Скоро дядя Роальд отправляется на охоту – скорее всего, в восточные леса. Дядя Ивар же возвращается в замок – так же стремительно и спокойно одновременно, как и всё, что он делает. Вигге Ярвинен же, выждав какое-то время, снимает свой блок и подходит к племяннице.
– Я всегда говорил твоей тёте Вигдис, что тебе нужен кто-то вроде фройлен Айвентг в подруги, – улыбается дядя Вигге, предлагая Деифилии руку, чтобы та могла опереться на неё, когда будет вставать со снега. – Уж Сюзанна всегда может тебя расшевелить, заставить двигаться, что полезно ребёнку. Гораздо полезнее, чем целыми днями сидеть над книгами и вышиванием.
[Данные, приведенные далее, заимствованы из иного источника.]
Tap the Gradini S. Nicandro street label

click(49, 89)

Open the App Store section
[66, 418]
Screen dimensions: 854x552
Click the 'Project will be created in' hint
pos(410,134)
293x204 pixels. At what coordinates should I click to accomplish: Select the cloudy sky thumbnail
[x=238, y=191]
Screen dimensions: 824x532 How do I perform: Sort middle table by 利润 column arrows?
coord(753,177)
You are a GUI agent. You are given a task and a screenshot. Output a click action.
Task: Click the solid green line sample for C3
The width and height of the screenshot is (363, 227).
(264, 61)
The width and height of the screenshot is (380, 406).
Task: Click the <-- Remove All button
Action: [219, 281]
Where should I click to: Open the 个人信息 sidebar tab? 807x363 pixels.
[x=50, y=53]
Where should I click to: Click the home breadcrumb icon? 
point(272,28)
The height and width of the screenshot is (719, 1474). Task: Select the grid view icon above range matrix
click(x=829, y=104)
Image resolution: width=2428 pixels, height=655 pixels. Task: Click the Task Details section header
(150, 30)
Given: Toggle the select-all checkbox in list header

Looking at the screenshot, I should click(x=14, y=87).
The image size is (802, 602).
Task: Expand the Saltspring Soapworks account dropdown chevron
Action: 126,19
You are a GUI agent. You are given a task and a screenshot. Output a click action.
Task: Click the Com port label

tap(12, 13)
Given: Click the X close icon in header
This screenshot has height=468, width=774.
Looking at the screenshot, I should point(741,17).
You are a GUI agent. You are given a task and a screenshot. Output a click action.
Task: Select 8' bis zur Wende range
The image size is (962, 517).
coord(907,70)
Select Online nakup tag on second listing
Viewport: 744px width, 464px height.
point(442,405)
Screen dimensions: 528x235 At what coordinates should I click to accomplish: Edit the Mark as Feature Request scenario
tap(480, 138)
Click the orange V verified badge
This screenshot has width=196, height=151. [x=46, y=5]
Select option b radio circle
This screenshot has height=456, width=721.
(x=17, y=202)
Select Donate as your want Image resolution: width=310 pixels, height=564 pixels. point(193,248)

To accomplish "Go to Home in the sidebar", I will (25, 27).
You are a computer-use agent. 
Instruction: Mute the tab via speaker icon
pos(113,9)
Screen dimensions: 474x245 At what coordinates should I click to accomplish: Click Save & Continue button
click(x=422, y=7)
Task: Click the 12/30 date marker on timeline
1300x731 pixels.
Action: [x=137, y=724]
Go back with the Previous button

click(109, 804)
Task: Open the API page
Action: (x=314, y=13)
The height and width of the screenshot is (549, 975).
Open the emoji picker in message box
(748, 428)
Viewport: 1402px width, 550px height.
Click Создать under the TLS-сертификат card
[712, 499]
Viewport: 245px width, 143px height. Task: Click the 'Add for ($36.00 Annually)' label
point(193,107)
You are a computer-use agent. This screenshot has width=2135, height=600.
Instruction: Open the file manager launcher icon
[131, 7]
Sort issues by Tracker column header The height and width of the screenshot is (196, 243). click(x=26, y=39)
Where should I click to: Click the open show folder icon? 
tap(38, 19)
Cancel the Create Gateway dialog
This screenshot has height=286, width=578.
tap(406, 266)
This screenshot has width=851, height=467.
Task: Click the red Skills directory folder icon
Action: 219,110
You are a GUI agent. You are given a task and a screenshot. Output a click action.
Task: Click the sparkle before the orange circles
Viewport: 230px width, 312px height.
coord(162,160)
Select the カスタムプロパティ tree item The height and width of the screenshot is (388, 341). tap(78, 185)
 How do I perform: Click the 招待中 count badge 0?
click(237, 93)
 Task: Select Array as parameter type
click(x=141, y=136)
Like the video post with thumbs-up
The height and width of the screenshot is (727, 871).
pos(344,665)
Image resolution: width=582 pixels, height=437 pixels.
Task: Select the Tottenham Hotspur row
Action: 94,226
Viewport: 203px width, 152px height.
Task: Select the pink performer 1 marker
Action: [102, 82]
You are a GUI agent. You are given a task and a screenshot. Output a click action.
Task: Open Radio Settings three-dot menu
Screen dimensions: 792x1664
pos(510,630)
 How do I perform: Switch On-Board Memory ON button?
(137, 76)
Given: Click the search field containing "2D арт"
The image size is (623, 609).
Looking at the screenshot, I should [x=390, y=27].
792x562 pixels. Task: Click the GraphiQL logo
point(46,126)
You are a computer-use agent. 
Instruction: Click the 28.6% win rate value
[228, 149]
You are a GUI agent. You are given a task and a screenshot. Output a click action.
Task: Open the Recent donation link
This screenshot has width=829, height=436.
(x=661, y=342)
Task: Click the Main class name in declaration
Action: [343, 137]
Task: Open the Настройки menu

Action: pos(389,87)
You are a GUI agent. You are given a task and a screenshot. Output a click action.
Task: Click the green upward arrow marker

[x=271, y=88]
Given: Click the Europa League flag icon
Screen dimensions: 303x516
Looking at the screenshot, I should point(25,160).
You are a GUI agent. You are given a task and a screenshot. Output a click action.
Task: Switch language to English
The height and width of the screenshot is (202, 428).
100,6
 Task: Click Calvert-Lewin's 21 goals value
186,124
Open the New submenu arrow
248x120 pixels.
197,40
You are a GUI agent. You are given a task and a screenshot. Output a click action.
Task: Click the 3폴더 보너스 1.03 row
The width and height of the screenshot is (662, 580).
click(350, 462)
Я не ребёнок, хочется сказать Деифилии, но она решает, что куда благоразумнее будет промолчать. Она именно что ребёнок – раз позволила спровоцировать себя на столь глупый поступок. Даже странно, что дядя Вигге ещё не решил рассказать всё её матери и запретить племяннице общаться с Сюзанной Айвентг. Напротив, девочке даже кажется, что дядя одобряет её проступок.
И всё же, она чувствует себя очень благодарной дяде за то, что тот ничем не выдал её присутствия – ни жестом, ни тем более словом. Надо будет обязательно смастерить что-нибудь дяде Вигге из бисера в подарок. Охотники часто кладут в карманы своих курток разные маленькие талисманы. У дяди Роальда – Вегард как-то рассказывал это младшему братишке Деифилии – в кармане лежит ожерелье из клыков. А дядя Ивер всегда носит с собой родовой браслет.
Занятая разговором старших, Деифилия вовсе не сообразила, что озябла – должно быть, за пределами Биорига было намного холоднее. Пальцы у неё побелели, да и плащ больше не кажется таким тёплым, как всегда казалось. Вигге Ярвинен со вздохом снимает с себя куртку и надевает племяннице на плечи.
– Почему дядя Роальд назвал тебя Вильгельмом? – спрашивает девочка, послушно кутаясь в дядину куртку.
Губы дяди расплываются в улыбке. Он кладёт свою узкую длинную ладонь ей на голову и бережно прижимает девочку к себе. Смеётся – тихо и почти что надрывно. Деифилии кажется это неправильным, но она об этом молчит, не желая злить дядю Вигге, пусть он никогда на неё раньше и не злился, он вполне мог рассердиться на Вегарда или Асбьёрна. Для тех в этом не было ничего страшного, но Деифилия куда более близка с дядей Вигге, чем они. Его неодобрение будет для неё довольно обидным.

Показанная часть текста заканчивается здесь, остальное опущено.